» Instructions:
1 - From the film review, pull out the passage that begins at the words containing "Yet, this two-hour" and stops after "he isn’t married.", copying it word for word.
2 - According to the film review, why does Bark miss the whole kidnapping of Benjamin?

» Extracted text:
Whether Paolo Vacirca’s screenplay follows the original novel or not will only be known to those having read it, so while, taking this film at face value, it is a tightly wound thriller but not without some flaws. For instance, eagle eyed viewers will have spotted the potential culprit right early on, this person being blighted with a facial blemish that is a complete giveaway in suggesting their involvement.
Elsewhere the kidnapping of Benjamin is an example of something that is good in theory but doesn’t ring true in practise. A disguised stranger breaks into the Bark household at night and injects Bark’s wife Simone (Lena Olin) with a heavy sedative while she sleeps. Presumably this was to ensure Benjamin’s shouts wouldn’t awaken her but surely someone, even asleep, would feel the prick of the needle in their arm?
The intruder then does the same thing to Benjamin who does in fact up while being injected, and wouldn’t you know it, wakes up a dazed Simone as well, who manages to crawl out of the bedroom but not far enough to save her son. Meanwhile Bark himself, who has insomnia, is zonked out on sleeping tablets and misses the whole ordeal.
It plays out as nice piece of dramatic tension but the logic of it doesn’t stand up to scrutiny, a pervasive feeling towards the many plot developments which sprout from this one seemingly simple situation. Perhaps it makes more sense in the novels, but two hours is not enough to explore all of the nuances I assume are present in Kepler’s writings.
Yet, this two-hour run time is paradoxically to long and there are many moments where time seems to stand still for no reason. What really stands out as the biggest flaw is the lack of character development of Linna himself. As the central protagonist his personal life and background is given almost no exploration which is afforded to the Bark family instead.
We learn why Bark was disgraced as a hypnotherapist and that he had an affair with Daniella which Simone can’t forgive him for, blaming him for Benjamin’s disappearance and accusing him of taking the job in the first place since it was Daniella who made the call to Bark to help with Linna’s investigation. All we know about Linna is that he isn’t married.
Josef and his murdered family are also a complex bunch as demonstrated by an early twist involving a half-sister who lives away from the others thus is unharmed, but could be next. Then again, maybe she was unharmed because she was involved? Again, it is not that simple but while it provides a congruent distraction, it is an early sign the plot is about to trip over itself.

» Data section:
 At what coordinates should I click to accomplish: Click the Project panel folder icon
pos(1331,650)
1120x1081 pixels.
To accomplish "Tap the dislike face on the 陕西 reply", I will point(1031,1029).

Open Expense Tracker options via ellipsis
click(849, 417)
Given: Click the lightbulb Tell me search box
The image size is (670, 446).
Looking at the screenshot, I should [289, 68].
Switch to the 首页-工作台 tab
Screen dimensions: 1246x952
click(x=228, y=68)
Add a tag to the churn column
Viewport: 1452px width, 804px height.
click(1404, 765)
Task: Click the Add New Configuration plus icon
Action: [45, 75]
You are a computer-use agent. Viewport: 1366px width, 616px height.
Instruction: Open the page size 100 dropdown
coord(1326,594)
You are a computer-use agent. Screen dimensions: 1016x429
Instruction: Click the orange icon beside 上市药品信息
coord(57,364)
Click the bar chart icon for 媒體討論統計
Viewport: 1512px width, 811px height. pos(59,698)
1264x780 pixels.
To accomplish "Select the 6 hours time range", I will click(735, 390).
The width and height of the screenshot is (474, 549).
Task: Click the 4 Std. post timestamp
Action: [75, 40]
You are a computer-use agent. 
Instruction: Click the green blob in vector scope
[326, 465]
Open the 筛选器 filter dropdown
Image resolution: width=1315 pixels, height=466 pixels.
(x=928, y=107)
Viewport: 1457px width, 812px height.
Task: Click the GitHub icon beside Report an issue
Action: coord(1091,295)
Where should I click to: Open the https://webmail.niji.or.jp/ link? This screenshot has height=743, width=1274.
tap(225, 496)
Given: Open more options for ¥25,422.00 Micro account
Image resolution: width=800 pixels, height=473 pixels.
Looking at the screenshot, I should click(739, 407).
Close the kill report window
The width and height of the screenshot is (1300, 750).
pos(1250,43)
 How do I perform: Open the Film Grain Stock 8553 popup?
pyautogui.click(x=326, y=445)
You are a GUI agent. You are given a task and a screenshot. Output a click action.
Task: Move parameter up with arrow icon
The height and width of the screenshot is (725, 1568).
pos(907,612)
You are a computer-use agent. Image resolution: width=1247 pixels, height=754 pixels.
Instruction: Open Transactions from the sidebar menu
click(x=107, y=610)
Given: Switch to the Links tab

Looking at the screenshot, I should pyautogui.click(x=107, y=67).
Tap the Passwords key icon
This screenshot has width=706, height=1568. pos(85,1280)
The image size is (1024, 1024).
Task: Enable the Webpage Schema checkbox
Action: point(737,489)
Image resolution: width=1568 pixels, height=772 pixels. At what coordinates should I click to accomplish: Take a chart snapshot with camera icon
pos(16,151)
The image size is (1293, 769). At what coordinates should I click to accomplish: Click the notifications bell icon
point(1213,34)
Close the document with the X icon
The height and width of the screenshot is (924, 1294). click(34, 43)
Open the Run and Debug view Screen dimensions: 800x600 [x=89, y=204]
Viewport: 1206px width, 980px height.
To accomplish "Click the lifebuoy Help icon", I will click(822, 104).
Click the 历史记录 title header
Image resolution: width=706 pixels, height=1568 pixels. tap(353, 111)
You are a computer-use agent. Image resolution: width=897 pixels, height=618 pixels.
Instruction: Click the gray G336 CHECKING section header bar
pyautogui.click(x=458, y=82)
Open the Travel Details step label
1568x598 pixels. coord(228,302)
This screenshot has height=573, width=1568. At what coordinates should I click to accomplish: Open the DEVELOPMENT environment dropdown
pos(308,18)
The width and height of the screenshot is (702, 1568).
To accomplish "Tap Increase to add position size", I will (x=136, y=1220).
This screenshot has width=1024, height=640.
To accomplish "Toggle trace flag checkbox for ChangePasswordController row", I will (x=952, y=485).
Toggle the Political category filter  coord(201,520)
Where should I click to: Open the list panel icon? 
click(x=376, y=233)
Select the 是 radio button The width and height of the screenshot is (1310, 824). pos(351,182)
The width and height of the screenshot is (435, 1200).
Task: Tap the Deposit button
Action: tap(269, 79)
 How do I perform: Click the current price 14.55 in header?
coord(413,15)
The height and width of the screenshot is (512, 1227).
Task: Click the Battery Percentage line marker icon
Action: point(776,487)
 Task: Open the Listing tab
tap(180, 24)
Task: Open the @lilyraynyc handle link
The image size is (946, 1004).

» Your responses:
1 -
Yet, this two-hour run time is paradoxically to long and there are many moments where time seems to stand still for no reason. What really stands out as the biggest flaw is the lack of character development of Linna himself. As the central protagonist his personal life and background is given almost no exploration which is afforded to the Bark family instead.
We learn why Bark was disgraced as a hypnotherapist and that he had an affair with Daniella which Simone can’t forgive him for, blaming him for Benjamin’s disappearance and accusing him of taking the job in the first place since it was Daniella who made the call to Bark to help with Linna’s investigation. All we know about Linna is that he isn’t married.

2 - He has insomnia and is zonked out on sleeping tablets.